Advogado e consultor jurídico na área de regulação e tecnologia, Fernando Abdelaziz é especialista em Direito Digital e Inovação. O advogado afirma que o PL 2630/20 tem, de fato, o potencial de restringir a circulação de fake news, e destaca a importância de ser pragmático ao ouvir as críticas emitidas em carta pelas big techs. 

“Era previsível que essas empresas seriam contrárias a qualquer proposta de regulamentação de suas atividades”, afirma Fernando Abdelaziz. “Mesmo que haja problemas no texto (que precisam ser corrigidos), alguma regulamentação é necessária em nosso cenário de ano eleitoral e pandemia. Atualmente, nas redes sociais, qualquer pessoa pode dizer o que quiser sem ser responsabilizada. Pessoas públicas, principalmente, encontraram aí um ambiente para fazer o que não se tolera em qualquer outro ambiente.”

Fernando Abdelaziz lembra o que disseram as empresas de tecnologia sobre o Marco Civil da Internet (Lei 12.965/14). Houveram prenúncios do fim da neutralidade da rede e da inovação digital – temores que se provaram infundados. “Precisamos avançar na regulamentação das plataformas, que se tornaram entidades paraestatais. Basta olhar para as últimas eleições americanas. Vimos a capacidade das redes de influenciar o futuro de um país cuja democracia é sólida e, mesmo assim, ficou exposto a influências de pessoas mal intencionadas.”

“Temos de ser pragmáticos”, diz Fernando Abdelaziz. “Temos de encontrar um caminho que garanta proteção de instituições e pessoas sem inviabilizar a atuação das redes e dos empreendedores que hoje dependem exclusivamente delas”. O especialista em direito digital critica a limitação do projeto às redes sociais e afirma que o texto precisa ser mais abrangente, englobando também websites e marketplaces, que ainda carecem de regras claras. 

Tramitação

O PL 2630/20 tem autoria do senador Alessandro Vieira (Cidadania-SE), e foi aprovado pelo Senado Federal ainda em junho de 2020. Em debate na Câmara, o texto sofreu diversas alterações e teve tramitação arrastada. Para valer ainda para as eleições presidenciais, a lei precisa deferida pelos deputados, voltar ao Senado, passar por sanção presidencial e ser publicada no Diário Oficial da União até o dia 2 de julho.  

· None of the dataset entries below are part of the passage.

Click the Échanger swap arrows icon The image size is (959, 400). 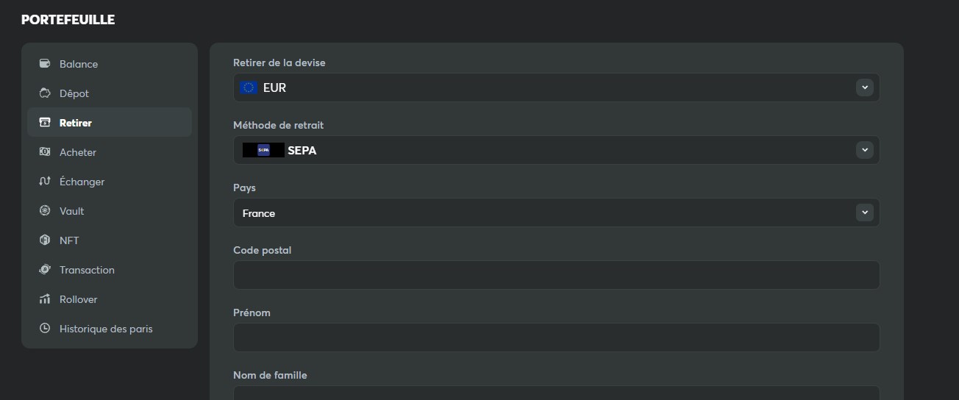pyautogui.click(x=45, y=182)
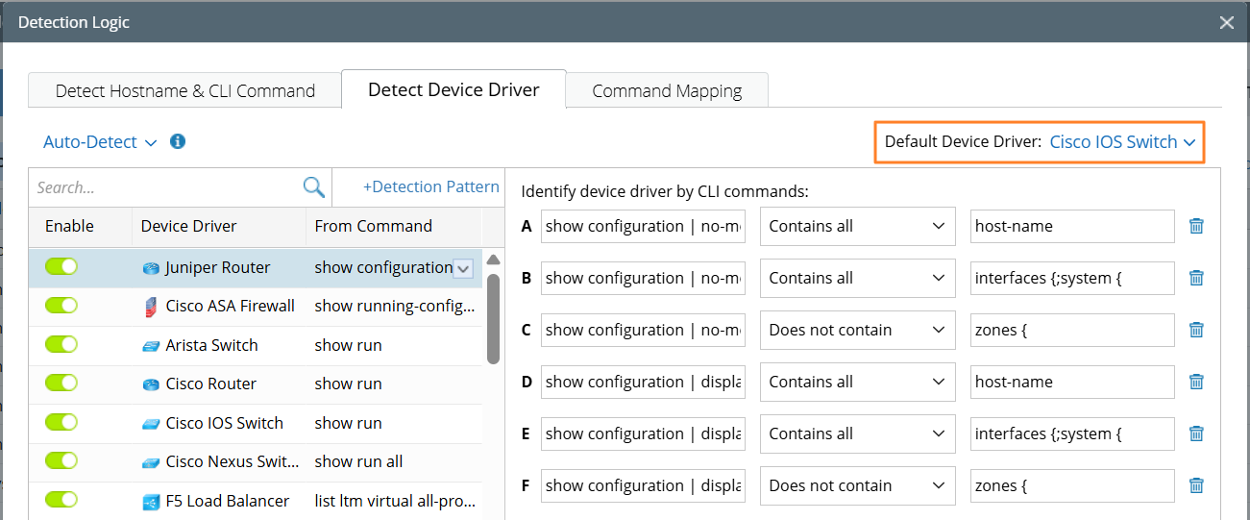This screenshot has height=520, width=1250.
Task: Turn off Cisco Nexus Switch toggle
Action: (x=61, y=461)
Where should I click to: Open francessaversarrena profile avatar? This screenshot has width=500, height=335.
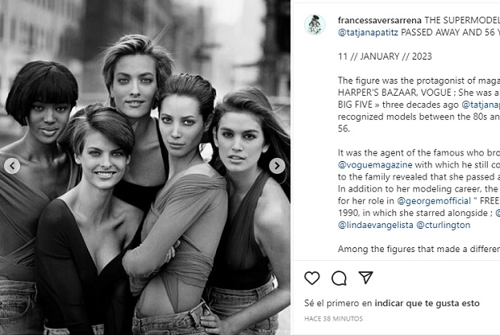(x=315, y=24)

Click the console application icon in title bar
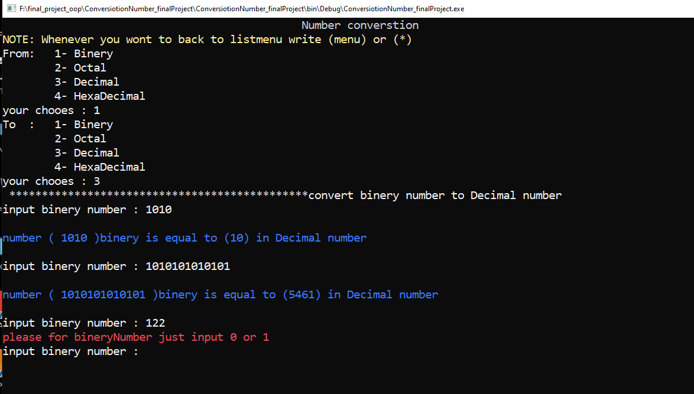[x=11, y=8]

Segundo o Correio Braziliense, cobranças vindas do Tribunal Superior Eleitoral (TSE) pressionaram o presidente da Câmara dos Deputados, Arthur Lira (PP-AL), a colocar a votação da ferramenta para coibir a disseminação de notícias falsas em pauta. Arthur Lira se reuniu com o relator do projeto, o deputado Orlando Silva (PCdoB), e defendeu que o texto tramite em regime de urgência – sem discussão, com votação em plenário. 

O deputado federal Vitor Hugo (União-GO) afirma que, em geral, textos polêmicos passam por período de debate para que um meio-termo entre as diferenças de opinião seja encontrado. “Caso o texto vá para a votação da forma que está, o meu voto e o do meu partido será ‘não’”, diz o deputado. Ele comenta que suas discordâncias com o conteúdo atual são naturais, pois o relator é membro do PCdoB. Em seu ponto de vista, a lei irá restringir a liberdade de expressão ao responsabilizar redes sociais pelas postagens publicadas. 

Já o deputado Rubens Otoni (PT-GO) diz esperar que os últimos ajustes no texto, a serem feitos pelo relator, “respondam ao interesse do TSE e também da maioria do Congresso, que é a criação de uma regulamentação para o debate político eleitoral na internet.” Segundo Rubens Otoni, o projeto é prioridade e só não será votado em regime de urgência caso os líderes dos blocos não cheguem a acordo sobre o conteúdo do relatório final.